Set problem: Rewrite the entries that follow as a numbered list, one line per item, and leave out the blank lines.

Data for this exercise:
● ● ● ●

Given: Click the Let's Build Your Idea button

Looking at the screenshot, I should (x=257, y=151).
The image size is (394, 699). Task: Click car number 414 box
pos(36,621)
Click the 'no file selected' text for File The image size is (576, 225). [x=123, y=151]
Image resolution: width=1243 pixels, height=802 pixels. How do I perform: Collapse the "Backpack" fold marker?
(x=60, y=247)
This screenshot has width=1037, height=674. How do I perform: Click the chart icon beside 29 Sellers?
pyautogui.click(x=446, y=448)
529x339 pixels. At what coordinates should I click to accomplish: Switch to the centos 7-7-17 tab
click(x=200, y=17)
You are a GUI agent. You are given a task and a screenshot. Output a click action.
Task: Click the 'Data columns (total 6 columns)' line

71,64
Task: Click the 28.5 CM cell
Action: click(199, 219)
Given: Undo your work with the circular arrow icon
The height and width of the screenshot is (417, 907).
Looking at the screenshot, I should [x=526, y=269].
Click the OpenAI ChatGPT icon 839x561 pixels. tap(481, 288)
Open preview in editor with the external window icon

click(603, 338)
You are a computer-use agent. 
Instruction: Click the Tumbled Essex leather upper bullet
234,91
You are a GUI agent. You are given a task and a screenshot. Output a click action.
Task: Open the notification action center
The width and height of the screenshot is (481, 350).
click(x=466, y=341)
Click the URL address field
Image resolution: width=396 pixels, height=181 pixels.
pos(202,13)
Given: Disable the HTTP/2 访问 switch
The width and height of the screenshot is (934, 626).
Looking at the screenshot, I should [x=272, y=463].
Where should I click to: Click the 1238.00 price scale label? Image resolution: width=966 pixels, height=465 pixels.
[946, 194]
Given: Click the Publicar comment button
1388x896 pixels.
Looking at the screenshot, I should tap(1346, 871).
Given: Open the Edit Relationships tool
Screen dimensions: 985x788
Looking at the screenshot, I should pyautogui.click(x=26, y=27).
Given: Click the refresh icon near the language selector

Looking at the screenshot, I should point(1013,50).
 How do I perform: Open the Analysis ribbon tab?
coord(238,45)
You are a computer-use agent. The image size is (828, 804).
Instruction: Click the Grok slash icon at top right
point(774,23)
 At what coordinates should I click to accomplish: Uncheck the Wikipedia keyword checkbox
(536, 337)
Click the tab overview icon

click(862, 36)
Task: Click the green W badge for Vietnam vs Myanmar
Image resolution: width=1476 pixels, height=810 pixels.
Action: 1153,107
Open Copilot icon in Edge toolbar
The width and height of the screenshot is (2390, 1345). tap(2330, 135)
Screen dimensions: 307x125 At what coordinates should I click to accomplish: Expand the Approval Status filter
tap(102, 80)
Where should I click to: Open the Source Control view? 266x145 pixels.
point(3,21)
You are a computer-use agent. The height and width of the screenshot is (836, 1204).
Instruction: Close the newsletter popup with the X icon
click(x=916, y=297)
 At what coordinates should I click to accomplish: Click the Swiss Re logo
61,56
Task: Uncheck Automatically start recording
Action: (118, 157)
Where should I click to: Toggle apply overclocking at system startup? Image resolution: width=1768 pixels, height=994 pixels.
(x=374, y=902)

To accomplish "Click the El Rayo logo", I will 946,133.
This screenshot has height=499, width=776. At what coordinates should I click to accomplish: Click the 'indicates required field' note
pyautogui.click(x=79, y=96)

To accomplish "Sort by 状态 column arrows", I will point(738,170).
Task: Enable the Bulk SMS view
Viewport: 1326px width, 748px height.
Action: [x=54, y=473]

● ● ● ●

Solution to this exercise:
1. Given: Click the Let's Build Your Idea button
2. Looking at the screenshot, I should (x=257, y=151).
3. The image size is (394, 699). Task: Click car number 414 box
4. pos(36,621)
5. Click the 'no file selected' text for File The image size is (576, 225). [x=123, y=151]
6. Image resolution: width=1243 pixels, height=802 pixels. How do I perform: Collapse the "Backpack" fold marker?
7. (x=60, y=247)
8. This screenshot has width=1037, height=674. How do I perform: Click the chart icon beside 29 Sellers?
9. pyautogui.click(x=446, y=448)
10. 529x339 pixels. At what coordinates should I click to accomplish: Switch to the centos 7-7-17 tab
11. click(x=200, y=17)
12. You are a GUI agent. You are given a task and a screenshot. Output a click action.
13. Task: Click the 'Data columns (total 6 columns)' line
14. 71,64
15. Task: Click the 28.5 CM cell
16. Action: click(199, 219)
17. Given: Undo your work with the circular arrow icon
18. The height and width of the screenshot is (417, 907).
19. Looking at the screenshot, I should [x=526, y=269].
20. Click the OpenAI ChatGPT icon 839x561 pixels. tap(481, 288)
21. Open preview in editor with the external window icon
22. click(603, 338)
23. You are a computer-use agent. 
24. Instruction: Click the Tumbled Essex leather upper bullet
25. 234,91
26. You are a GUI agent. You are given a task and a screenshot. Output a click action.
27. Task: Open the notification action center
28. The width and height of the screenshot is (481, 350).
29. click(x=466, y=341)
30. Click the URL address field
31. Image resolution: width=396 pixels, height=181 pixels.
32. pos(202,13)
33. Given: Disable the HTTP/2 访问 switch
34. The width and height of the screenshot is (934, 626).
35. Looking at the screenshot, I should [x=272, y=463].
36. Where should I click to: Click the 1238.00 price scale label? Image resolution: width=966 pixels, height=465 pixels.
37. [946, 194]
38. Given: Click the Publicar comment button
39. 1388x896 pixels.
40. Looking at the screenshot, I should tap(1346, 871).
41. Given: Open the Edit Relationships tool
42. Screen dimensions: 985x788
43. Looking at the screenshot, I should pyautogui.click(x=26, y=27).
44. Given: Click the refresh icon near the language selector
45. Looking at the screenshot, I should point(1013,50).
46.  How do I perform: Open the Analysis ribbon tab?
47. coord(238,45)
48. You are a computer-use agent. The image size is (828, 804).
49. Instruction: Click the Grok slash icon at top right
50. point(774,23)
51.  At what coordinates should I click to accomplish: Uncheck the Wikipedia keyword checkbox
52. (536, 337)
53. Click the tab overview icon
54. click(862, 36)
55. Task: Click the green W badge for Vietnam vs Myanmar
56. Image resolution: width=1476 pixels, height=810 pixels.
57. Action: 1153,107
58. Open Copilot icon in Edge toolbar
59. The width and height of the screenshot is (2390, 1345). tap(2330, 135)
60. Screen dimensions: 307x125 At what coordinates should I click to accomplish: Expand the Approval Status filter
61. tap(102, 80)
62. Where should I click to: Open the Source Control view? 266x145 pixels.
63. point(3,21)
64. You are a computer-use agent. The height and width of the screenshot is (836, 1204).
65. Instruction: Close the newsletter popup with the X icon
66. click(x=916, y=297)
67.  At what coordinates should I click to accomplish: Click the Swiss Re logo
68. 61,56
69. Task: Uncheck Automatically start recording
70. Action: (118, 157)
71. Where should I click to: Toggle apply overclocking at system startup? Image resolution: width=1768 pixels, height=994 pixels.
72. (x=374, y=902)
73. To accomplish "Click the El Rayo logo", I will 946,133.
74. This screenshot has height=499, width=776. At what coordinates should I click to accomplish: Click the 'indicates required field' note
75. pyautogui.click(x=79, y=96)
76. To accomplish "Sort by 状态 column arrows", I will point(738,170).
77. Task: Enable the Bulk SMS view
78. Viewport: 1326px width, 748px height.
79. Action: [x=54, y=473]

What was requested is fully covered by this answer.